Please repeat the lines below exactly. Begin with the line containing "You are a computer-use agent. This" and go on through the line containing "This screenshot has height=784, width=784.".

▶ **DATA PROVIDED**:

========

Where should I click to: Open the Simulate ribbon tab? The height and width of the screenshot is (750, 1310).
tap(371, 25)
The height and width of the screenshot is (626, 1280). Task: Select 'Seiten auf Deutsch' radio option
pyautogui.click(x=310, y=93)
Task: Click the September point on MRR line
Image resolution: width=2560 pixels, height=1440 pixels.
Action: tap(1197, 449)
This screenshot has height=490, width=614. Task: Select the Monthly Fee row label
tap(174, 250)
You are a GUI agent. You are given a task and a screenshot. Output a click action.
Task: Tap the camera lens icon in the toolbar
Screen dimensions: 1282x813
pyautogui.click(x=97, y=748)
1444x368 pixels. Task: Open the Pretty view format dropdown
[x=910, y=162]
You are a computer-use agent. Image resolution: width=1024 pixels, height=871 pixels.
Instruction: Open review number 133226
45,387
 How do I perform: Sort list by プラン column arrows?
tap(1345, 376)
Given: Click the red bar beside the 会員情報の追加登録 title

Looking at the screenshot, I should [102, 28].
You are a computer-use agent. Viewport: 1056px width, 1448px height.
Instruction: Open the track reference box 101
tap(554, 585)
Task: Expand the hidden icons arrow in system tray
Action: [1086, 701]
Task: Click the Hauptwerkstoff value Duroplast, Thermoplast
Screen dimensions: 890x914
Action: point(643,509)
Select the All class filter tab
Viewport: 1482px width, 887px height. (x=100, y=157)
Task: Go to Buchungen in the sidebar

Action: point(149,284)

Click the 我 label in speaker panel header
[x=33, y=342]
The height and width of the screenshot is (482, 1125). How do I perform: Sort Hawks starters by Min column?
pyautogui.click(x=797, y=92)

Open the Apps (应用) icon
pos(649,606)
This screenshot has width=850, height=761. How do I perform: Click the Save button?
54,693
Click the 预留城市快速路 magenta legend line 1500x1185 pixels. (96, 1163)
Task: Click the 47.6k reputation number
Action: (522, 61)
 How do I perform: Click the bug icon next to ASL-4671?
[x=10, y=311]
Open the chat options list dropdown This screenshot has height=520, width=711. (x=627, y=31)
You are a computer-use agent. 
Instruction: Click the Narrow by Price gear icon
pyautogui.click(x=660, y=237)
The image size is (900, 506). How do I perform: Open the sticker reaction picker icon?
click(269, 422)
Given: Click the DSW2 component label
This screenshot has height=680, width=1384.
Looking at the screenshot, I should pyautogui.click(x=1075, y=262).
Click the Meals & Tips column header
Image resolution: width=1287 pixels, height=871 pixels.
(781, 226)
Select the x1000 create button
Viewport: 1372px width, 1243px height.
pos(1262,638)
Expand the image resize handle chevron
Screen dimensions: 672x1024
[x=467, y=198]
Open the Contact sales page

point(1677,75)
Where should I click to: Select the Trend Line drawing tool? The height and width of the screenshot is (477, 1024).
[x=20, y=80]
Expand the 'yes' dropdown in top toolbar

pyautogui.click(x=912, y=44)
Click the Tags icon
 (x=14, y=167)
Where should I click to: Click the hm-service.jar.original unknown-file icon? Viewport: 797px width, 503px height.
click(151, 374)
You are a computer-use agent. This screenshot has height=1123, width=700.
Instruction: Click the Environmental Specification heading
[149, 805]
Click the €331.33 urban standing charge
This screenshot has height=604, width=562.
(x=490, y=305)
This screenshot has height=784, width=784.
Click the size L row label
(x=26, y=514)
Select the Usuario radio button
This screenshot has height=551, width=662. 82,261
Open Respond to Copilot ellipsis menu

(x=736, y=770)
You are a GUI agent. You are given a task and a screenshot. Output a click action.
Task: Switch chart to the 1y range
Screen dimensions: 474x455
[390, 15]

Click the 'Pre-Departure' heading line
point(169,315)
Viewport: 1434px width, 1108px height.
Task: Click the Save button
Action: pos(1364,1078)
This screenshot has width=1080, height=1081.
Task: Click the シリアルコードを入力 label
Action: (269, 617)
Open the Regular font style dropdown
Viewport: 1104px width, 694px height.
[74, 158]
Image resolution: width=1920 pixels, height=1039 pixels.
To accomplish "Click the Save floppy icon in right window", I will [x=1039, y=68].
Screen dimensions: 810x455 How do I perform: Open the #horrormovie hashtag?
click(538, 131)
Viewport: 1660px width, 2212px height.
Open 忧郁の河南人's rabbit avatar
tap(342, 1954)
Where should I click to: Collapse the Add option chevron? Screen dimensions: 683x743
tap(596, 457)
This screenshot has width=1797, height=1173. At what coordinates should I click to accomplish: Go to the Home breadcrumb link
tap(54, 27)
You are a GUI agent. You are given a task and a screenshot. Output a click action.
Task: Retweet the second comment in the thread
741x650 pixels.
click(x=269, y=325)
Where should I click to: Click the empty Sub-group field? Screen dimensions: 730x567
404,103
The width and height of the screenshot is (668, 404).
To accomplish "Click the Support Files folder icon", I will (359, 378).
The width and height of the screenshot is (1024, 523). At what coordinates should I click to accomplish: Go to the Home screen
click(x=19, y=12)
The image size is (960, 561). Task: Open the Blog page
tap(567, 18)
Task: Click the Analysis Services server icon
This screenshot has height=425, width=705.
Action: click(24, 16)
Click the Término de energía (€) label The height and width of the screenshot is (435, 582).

========

▶ **SOLUTION**:
You are a computer-use agent. This screenshot has height=1123, width=700.
Instruction: Click the Environmental Specification heading
[149, 805]
Click the €331.33 urban standing charge
This screenshot has height=604, width=562.
(x=490, y=305)
This screenshot has height=784, width=784.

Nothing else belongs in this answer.